The Great Underrated American State Capitals

They rarely steal the limelight, but our writer makes the case for America’s unloved state capitals.

In the hit new film Lady Bird, showing onboard this month, Christine ‘Lady Bird’ McPherson spends her last year at high school looking for love, falling out with her mum and trying desperately to escape her hometown of Sacramento, California.

So far, so teen angst. But this film’s special. With Lady Bird, first-time writer-director Greta Gerwig does the impossible and enriches the most cliched genre in all of Hollywood with authenticity, humour and heartwarming pathos. The critics noticed, bestowing it with two Golden Globes and five Oscar nominations.

USA, Vermont, Montpelier, buildings, Vermont State House
INTERFOTO / Alamy Stock Photo / Argusphoto

But the surprising star is the city itself. Old Sacramento is a 11-hectare National Historic Landmark District, along the banks of the Sacramento River, which recreates the ambience of the 1849 Gold Rush era: restored Old West buildings, raised wooden sidewalks, steam trains, paddle-ships and horse and carriage rides. There’s the Rio City Cafe, with an outdoor patio overlooking the water; and the art, shopping and nightlife of the city’s hip Midtown neighbourhood, including the stylish rustic-modern Red Rabbit for fresh seasonal produce (Sacramento is California’s farm-to-fork capital) and artisan cocktails. Sacramento is on its way up; Lady Bird would have been proud.

→ **Supplied material**:
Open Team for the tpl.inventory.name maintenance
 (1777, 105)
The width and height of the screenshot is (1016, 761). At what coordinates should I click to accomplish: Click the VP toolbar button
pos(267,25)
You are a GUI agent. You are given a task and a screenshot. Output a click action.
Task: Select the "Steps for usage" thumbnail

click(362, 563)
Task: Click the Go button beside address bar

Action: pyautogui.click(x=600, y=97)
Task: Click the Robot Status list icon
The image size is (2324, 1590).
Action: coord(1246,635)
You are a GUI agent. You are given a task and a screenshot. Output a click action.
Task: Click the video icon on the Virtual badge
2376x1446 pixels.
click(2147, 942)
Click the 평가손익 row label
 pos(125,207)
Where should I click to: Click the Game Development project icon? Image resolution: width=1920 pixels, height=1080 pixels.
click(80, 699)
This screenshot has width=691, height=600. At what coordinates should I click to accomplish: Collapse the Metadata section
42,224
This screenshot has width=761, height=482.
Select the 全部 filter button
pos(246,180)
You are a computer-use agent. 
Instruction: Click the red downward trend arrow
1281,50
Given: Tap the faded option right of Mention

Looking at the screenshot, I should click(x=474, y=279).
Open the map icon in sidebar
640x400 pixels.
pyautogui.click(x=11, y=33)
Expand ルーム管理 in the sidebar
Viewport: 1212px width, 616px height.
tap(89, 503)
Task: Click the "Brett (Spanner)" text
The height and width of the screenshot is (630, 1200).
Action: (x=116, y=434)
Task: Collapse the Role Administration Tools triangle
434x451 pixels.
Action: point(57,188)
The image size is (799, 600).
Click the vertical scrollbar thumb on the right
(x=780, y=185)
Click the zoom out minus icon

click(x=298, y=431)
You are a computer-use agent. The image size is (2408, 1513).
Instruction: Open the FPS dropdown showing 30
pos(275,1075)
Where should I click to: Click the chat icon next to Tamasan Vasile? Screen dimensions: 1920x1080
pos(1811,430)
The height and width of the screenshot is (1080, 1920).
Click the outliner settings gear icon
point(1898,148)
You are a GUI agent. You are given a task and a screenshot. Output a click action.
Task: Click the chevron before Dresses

→ **Directive 1**: According to the article on underrated American state capitals, how many Oscar nominations did Lady Bird receive?
→ **Directive 2**: Continue the article on underrated American state capitals, starting after its final sentence.

→ **Response 1**: Five.

→ **Response 2**:
This unsung state capital of California may not have the glamour of Los Angeles, the culture of San Francisco or the silicon of San Jose, but it makes you think: if Sacramento is secretly cool, which other state capitals are hiding in the shadow of their louder, hipper neighbours?

Olympia, Washington


Seattle is the state of Washington’s celebrity city, but little-known Olympia, just 100 kilometres south, at the foot of Puget Sound – home to one of the highest concentrations of whales and dolphins in the world – has that same laidback culture condensed to a walkable size. Stroll the historic downtown, which is filled with artisan shops, street musicians and some of the best craft beer in the country, including at local’s favourite the Fish Tale Brewpub; eat fresh oysters watching the sunset at Anthony’s Hearthfire Grill; or just rent a bike and explore the city’s numerous outdoor spaces – including Tumwater Falls Park, where you can watch salmon leap upriver each autumn to spawn. Just as good is the city’s location: Mount St Helens National Volcanic Monument (home of the eponymous volcano that erupted in 1980), Mount Rainier (the highest peak in the state) and the gorgeous coastline of the Olympic Peninsula are all an easy day trip away. The 19th century Swantown Inn & Spa, in a quiet downtown location, makes the perfect base.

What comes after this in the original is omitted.